▸ **Excerpted text**:
+ + + + + + +
I just wrapped up my last virtual lesson for the week and hobbled out of my home office. I’m 31 weeks pregnant with a super sore booty, mumbling something about coffee. My husband says, “That was awesome!” I had no idea he had overhead most of my lesson. This includes an animated back-and-forth mock interview with my high school journalism students. I’m sure he had no clue what we were talking about. And I didn’t realize the energy had transferred into other rooms of the house. This was just one of many instances in the last year of pandemic teaching that my family really came to understand what it takes to be a teacher.
When we originally went to virtual learning exactly a year ago, I worried, missed sleep, and obsessed over how the heck I was going to teach my students with three young boys running around “learning” themselves. It turns out, through the course of the year, the silver lining was my family coming to truly see and appreciate what I do for a living. They had no idea what teaching teenagers meant, until they’d strut into the office, talking about their poop or gummy worms or a toy they want, only to realize a virtual room full of teens were staring back at them.
“Mommy, why are those kids so big?” “Mommy, why are you a teacher?” These conversations would have never taken place if they were at their schools, and me at my own, like a typical year.
My extended family started to get it as well. I’d pick up one of my toddlers on my lunch break, and chat with my mom for a minute who helps with childcare. She’d undoubtedly ask, “Done for the day?” and I’d laugh, explaining how many more classes I still had to teach. “What?! Aren’t you tired?” she’d say. Well, yes, yes I am. The endurance required to stay excited, available, and engaged with students for the full length of the day became quickly apparent to my family.
+ + + + + + +
▸ **Recorded information**:
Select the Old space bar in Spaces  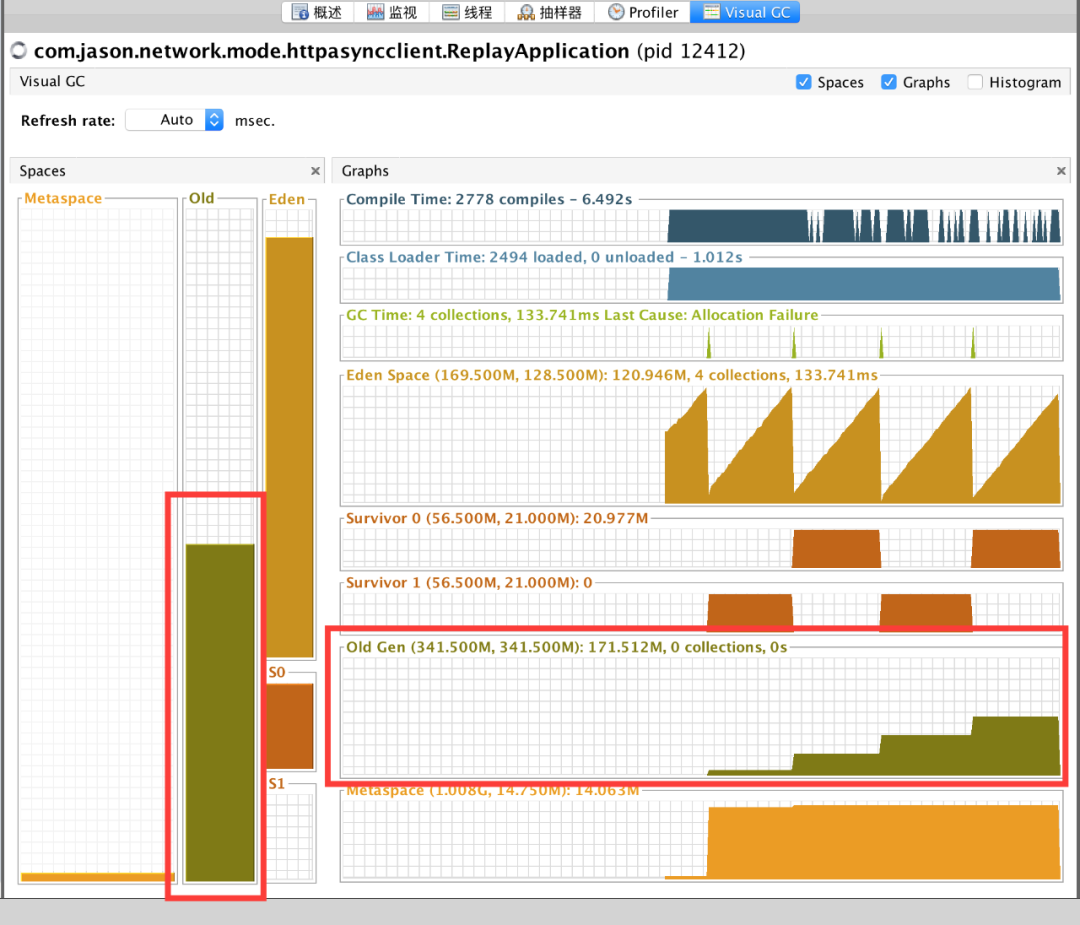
+ + + + + + +
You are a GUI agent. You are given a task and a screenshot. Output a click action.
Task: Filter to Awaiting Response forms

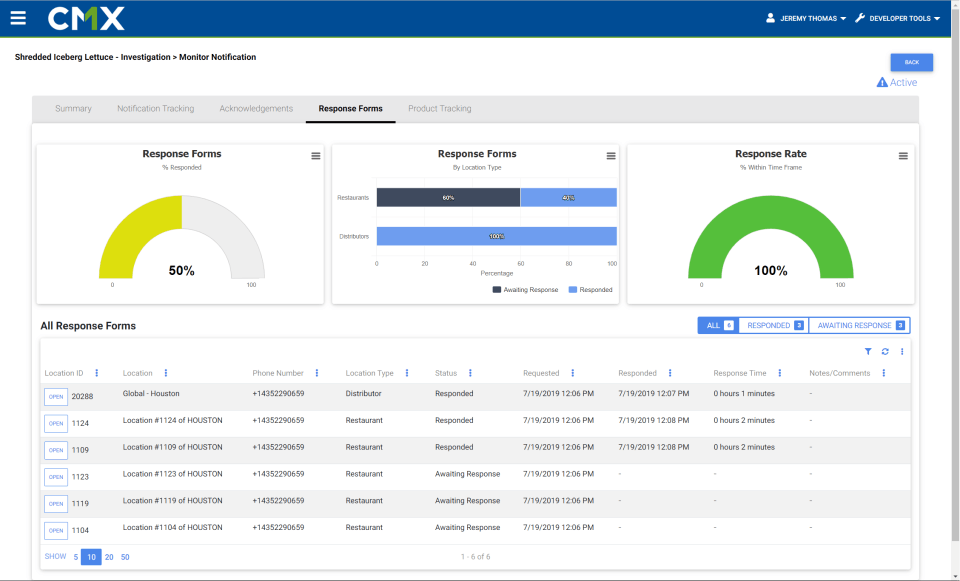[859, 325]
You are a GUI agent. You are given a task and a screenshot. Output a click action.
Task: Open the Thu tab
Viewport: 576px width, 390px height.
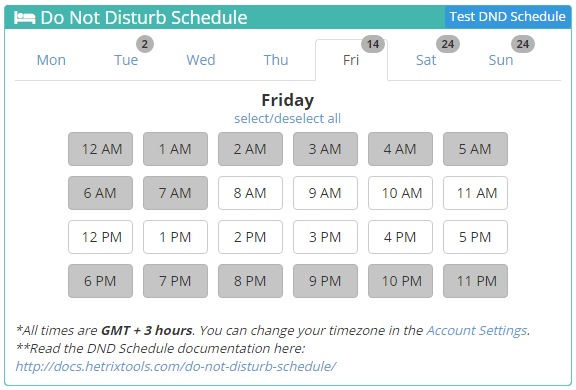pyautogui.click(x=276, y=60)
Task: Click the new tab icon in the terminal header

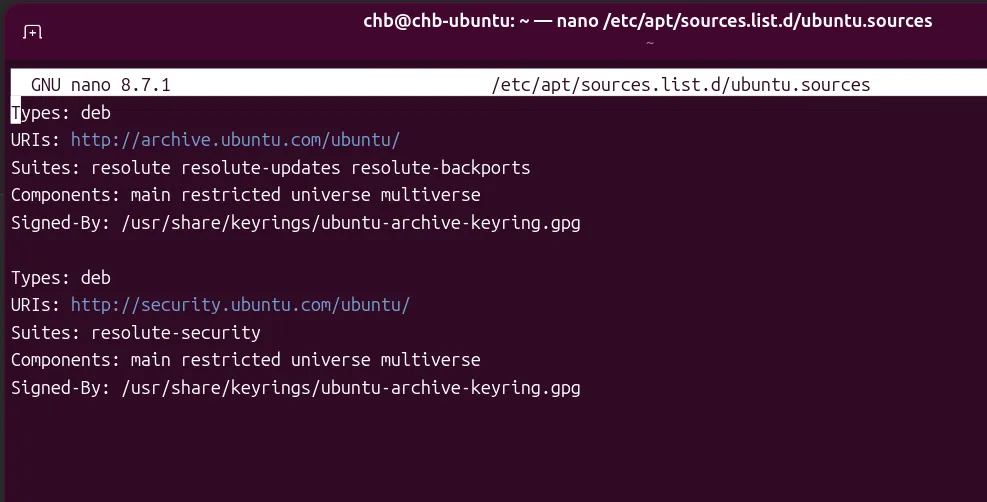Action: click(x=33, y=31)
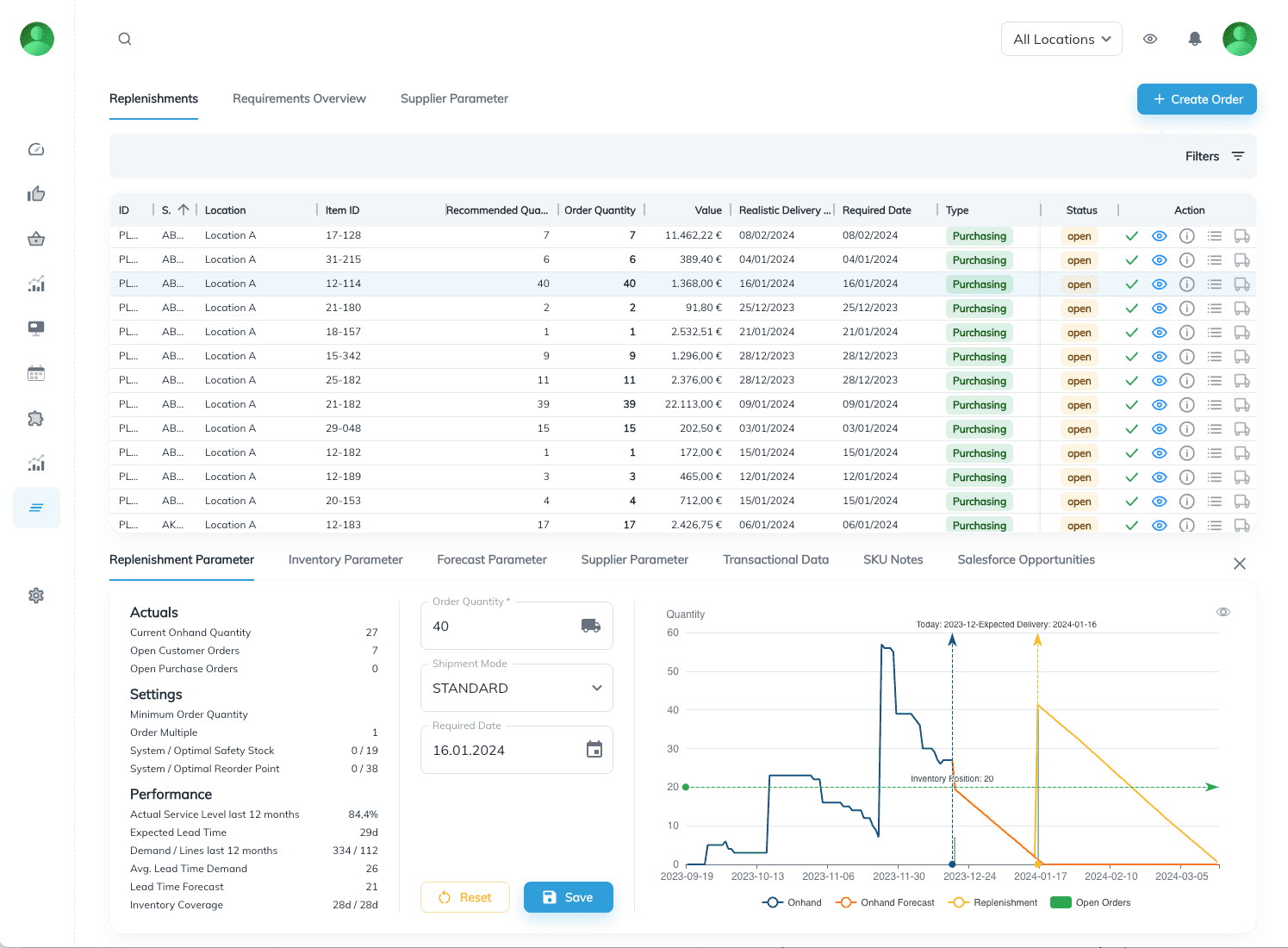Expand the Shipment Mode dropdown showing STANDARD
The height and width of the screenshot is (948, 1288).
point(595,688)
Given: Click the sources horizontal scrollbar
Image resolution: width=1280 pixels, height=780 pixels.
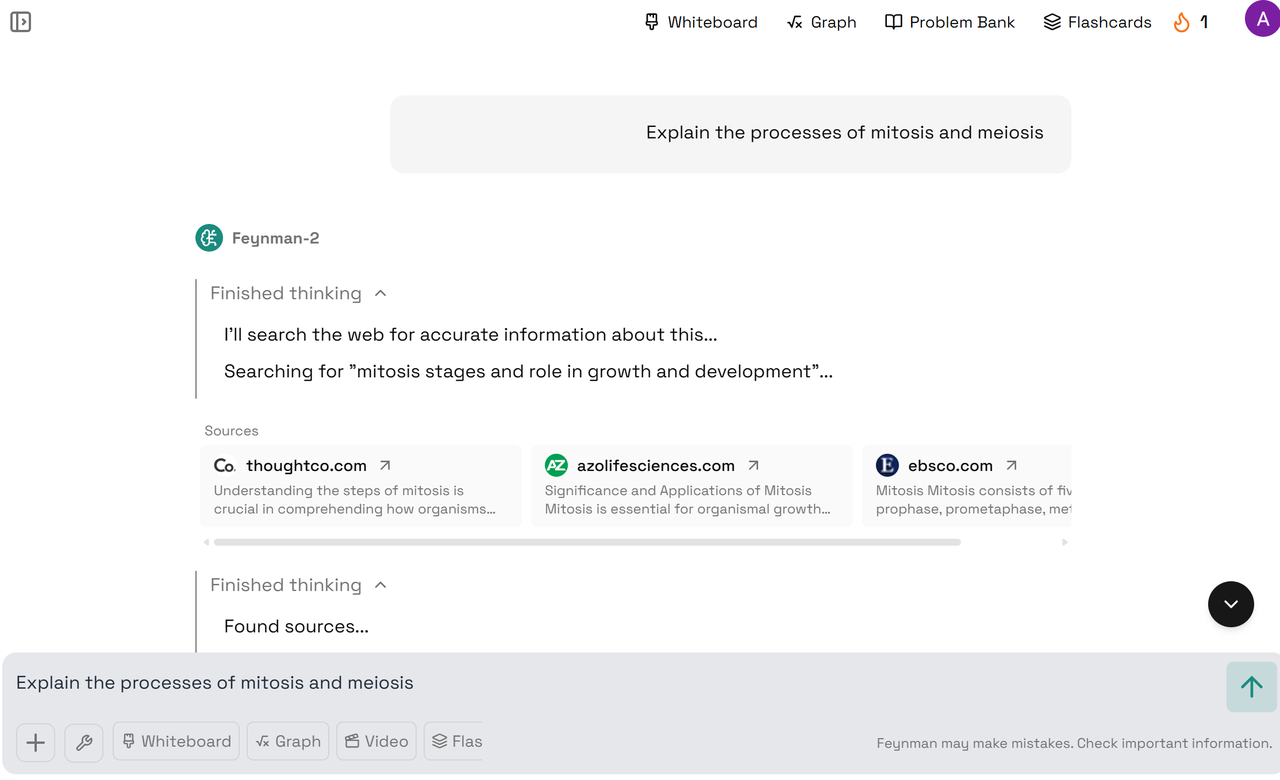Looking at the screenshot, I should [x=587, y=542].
+ + + + + + +
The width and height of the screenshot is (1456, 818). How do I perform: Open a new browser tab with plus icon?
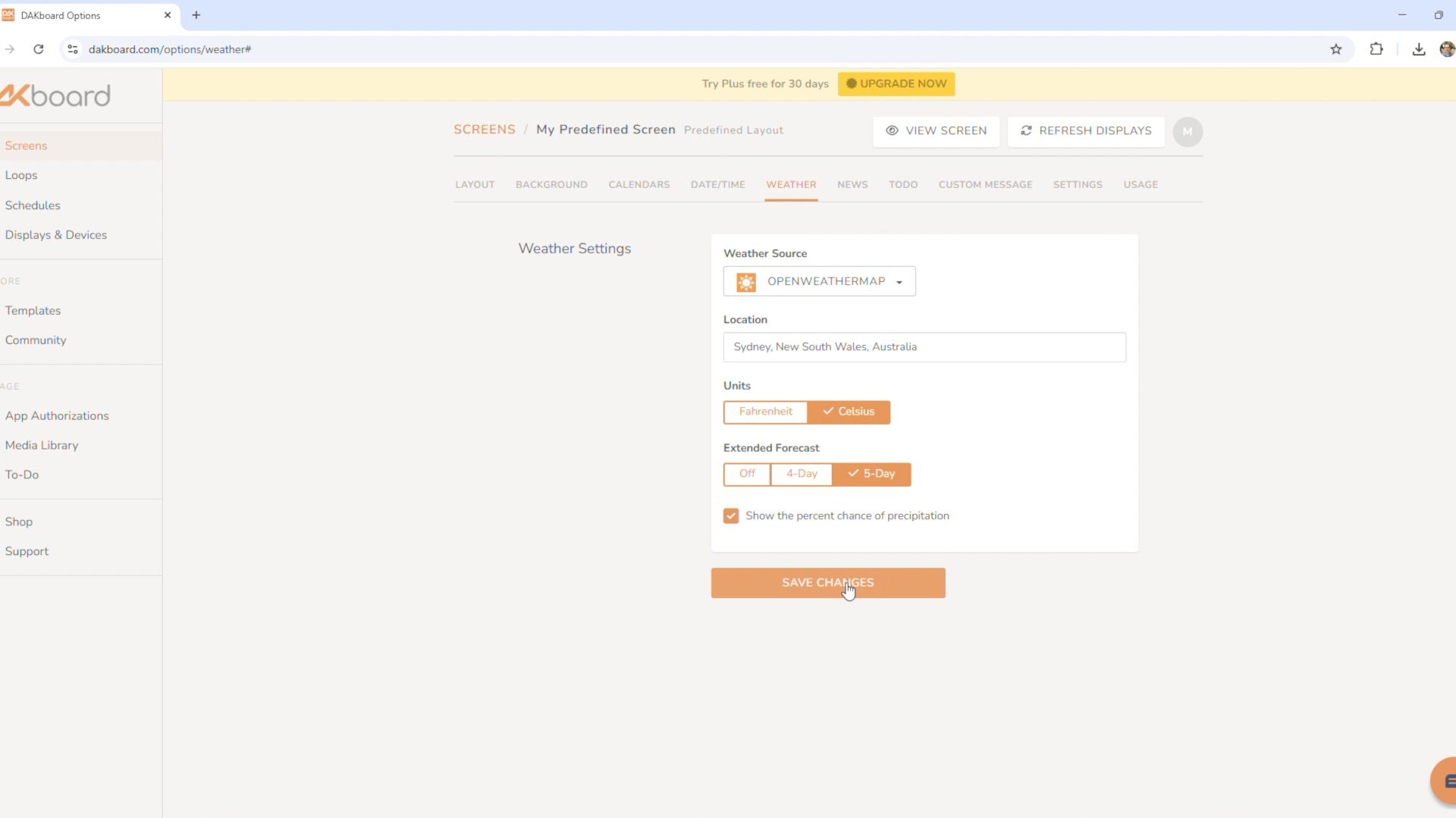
+ + + + + + +
▸ **Study questions**:
- A) Switch "toddlers" to "sons" in the pandemic teaching text, and give the stretch from "My extended family" through "to my family." with that change.
- B) Please resume the pandemic teaching text, starting after its last sentence.

▸ **Task results**:
- A)
My extended family started to get it as well. I’d pick up one of my sons on my lunch break, and chat with my mom for a minute who helps with childcare. She’d undoubtedly ask, “Done for the day?” and I’d laugh, explaining how many more classes I still had to teach. “What?! Aren’t you tired?” she’d say. Well, yes, yes I am. The endurance required to stay excited, available, and engaged with students for the full length of the day became quickly apparent to my family.

- B)
It takes energy to teach virtually. It takes more patience as students, a year into the pandemic, still search for the mute button. Pandemic teaching takes more personality, creativity, and innovation than most of us have energy for, but somehow we make it happen.
My high schooler started utilizing a group chat that had really only been for time-sensitive matters in the past. That means at all hours of the day and night, my phone will “bing” and a student will be collaborating with another, or asking me a question. While I don’t always answer it in that moment (cause, boundaries) my relatives have realized just what a round-the-clock job teaching can be.
My students are over-achieving student journalists who are passionate about their projects. My husband affectionately nicknamed them “the nerds” during the pandemic. He’d bring me my phone, saying “The nerds need you,” after hearing multiple bings. He’d click it off for me at 10 PM and yell at my phone “Go to bed nerds!” He saw the dedication I had in answering them promptly, and complimented it which meant more than I thought it would.
I never realized what a separation I had from my work and home lives until they merged. And now, when/if we go back to “normal” my family will truly know and understand some of what I do as a teacher.